Additionally, the intent of hiring high quality teachers is to reduce the number of unnecessary
special education referrals of high incidence disabilities such as LD and emotional behavioral
disturbances (EBD) by providing effective instruction in hopes of preventing learning and
behavioral difficulties. The NCLB supports services for students with disabilities in general
education classrooms through tiered support (2006). The IDEIA established valid and reliable
way to prevent low achieving students from being labeled as having a disability by providing
universal screening and RtI.
RtI Alternative Method
Many researchers have discussed the instruments used to identify students with LD. Since 1975,
there has been a debate related to identifying and serving students with LD, and how to serve
those who are at risk of failure (Bradley, et al., 2005; Richards et al., 2007, Werts et al., 2009).
Prior to the IDEIA (2004), the diagnosis of specific learning disabilities (SLD) was
predominately demonstrated by the discrepancy model (Werts, et al., 2009). IDEIA, (2004)
defines SLD as a significant discrepancy between achievement and cognitive ability in oral
expression, reading, writing, listing, or math (Bradley et al., 2005).

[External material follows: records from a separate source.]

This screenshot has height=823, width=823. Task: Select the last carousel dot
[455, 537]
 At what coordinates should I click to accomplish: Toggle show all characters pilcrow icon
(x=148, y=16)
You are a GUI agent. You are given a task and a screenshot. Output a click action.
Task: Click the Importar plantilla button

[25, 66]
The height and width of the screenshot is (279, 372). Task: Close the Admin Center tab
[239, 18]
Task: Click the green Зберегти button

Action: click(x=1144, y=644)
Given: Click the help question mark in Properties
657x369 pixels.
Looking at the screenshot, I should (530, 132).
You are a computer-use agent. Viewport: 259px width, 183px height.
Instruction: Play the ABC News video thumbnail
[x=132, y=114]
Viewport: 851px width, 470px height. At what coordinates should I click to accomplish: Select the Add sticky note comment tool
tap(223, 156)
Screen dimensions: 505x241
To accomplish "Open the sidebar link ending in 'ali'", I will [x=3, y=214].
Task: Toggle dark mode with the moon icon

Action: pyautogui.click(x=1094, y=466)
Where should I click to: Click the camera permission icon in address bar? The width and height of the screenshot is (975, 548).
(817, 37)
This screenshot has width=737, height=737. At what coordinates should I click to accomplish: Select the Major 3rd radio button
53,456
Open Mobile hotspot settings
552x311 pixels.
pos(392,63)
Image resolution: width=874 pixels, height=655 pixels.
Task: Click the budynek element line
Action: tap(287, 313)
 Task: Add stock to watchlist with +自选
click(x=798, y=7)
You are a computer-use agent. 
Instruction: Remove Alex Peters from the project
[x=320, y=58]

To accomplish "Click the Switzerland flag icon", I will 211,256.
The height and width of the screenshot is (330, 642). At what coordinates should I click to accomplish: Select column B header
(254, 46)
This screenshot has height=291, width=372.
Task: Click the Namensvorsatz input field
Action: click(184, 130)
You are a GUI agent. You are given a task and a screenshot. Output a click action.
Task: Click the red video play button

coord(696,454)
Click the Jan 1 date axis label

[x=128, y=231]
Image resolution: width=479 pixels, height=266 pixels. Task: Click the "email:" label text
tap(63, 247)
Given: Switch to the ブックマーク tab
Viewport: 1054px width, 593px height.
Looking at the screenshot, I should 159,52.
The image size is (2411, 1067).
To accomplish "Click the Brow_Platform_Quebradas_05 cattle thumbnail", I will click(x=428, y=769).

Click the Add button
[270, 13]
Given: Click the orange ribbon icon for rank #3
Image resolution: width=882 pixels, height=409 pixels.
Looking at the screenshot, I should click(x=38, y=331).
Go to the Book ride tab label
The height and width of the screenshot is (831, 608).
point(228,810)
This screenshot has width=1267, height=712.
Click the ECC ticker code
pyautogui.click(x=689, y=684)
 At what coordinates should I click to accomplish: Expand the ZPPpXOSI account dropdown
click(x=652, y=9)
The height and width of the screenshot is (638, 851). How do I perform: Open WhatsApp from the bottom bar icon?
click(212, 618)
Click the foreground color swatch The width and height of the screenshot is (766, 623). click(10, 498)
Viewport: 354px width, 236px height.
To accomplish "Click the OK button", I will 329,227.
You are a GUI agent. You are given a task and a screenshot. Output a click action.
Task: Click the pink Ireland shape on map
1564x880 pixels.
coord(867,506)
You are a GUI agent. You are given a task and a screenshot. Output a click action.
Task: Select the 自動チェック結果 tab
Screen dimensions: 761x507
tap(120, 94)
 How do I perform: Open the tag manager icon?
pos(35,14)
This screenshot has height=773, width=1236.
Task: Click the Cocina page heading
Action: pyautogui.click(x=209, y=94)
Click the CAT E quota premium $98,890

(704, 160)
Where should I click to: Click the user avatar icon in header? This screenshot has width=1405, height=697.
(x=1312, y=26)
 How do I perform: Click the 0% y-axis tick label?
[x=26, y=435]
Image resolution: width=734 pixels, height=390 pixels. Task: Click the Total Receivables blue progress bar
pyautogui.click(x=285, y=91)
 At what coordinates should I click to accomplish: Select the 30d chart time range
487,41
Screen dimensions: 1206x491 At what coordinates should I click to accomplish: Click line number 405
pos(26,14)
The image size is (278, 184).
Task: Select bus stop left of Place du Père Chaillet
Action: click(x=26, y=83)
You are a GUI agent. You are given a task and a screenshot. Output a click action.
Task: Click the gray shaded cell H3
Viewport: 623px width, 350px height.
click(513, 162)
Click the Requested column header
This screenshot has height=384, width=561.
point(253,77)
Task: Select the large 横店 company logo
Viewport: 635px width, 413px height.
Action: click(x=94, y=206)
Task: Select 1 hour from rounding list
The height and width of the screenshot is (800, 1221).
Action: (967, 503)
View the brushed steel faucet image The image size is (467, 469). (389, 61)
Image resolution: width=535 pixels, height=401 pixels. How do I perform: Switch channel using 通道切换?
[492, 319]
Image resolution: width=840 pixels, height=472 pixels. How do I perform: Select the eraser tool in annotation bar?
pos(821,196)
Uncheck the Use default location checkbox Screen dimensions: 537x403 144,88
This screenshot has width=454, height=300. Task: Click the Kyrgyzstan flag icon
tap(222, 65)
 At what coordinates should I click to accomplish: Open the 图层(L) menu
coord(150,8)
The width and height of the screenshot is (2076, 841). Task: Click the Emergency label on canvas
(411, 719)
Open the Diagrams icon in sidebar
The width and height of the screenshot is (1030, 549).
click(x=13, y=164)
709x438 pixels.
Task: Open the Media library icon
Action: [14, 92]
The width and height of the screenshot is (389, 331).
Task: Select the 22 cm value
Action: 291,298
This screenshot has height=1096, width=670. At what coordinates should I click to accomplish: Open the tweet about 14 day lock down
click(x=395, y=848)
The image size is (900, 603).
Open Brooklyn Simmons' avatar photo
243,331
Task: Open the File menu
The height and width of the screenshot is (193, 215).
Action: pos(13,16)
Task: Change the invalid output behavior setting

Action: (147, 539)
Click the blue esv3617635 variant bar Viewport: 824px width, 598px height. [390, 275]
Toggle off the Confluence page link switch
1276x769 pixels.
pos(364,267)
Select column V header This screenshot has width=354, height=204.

Multiple researchers have critiqued the discrepancy model as only tool to identify students in
learning disability category. For instance, Aaron (1997) was concerned with how much
discrepancy was required to identify students with LD. Bradley and his colleagues (2005) found
that the eligibility criteria for diagnosing LD were not well operationalized. Policies related to
diagnosing LD vary from a state to another (Hosp & Reschly,2004), and discrepancy between
intellectual ability and achievement is difficult to decipher in early elementary grades
(MacMillan & Siperstein, 2002). The discrepancy model does not identify all students with SLD,
which often leaves them struggling academically well into the upper grades of elementary school
until the discrepancy becomes significant enough to require services (Bradley et al., 2005).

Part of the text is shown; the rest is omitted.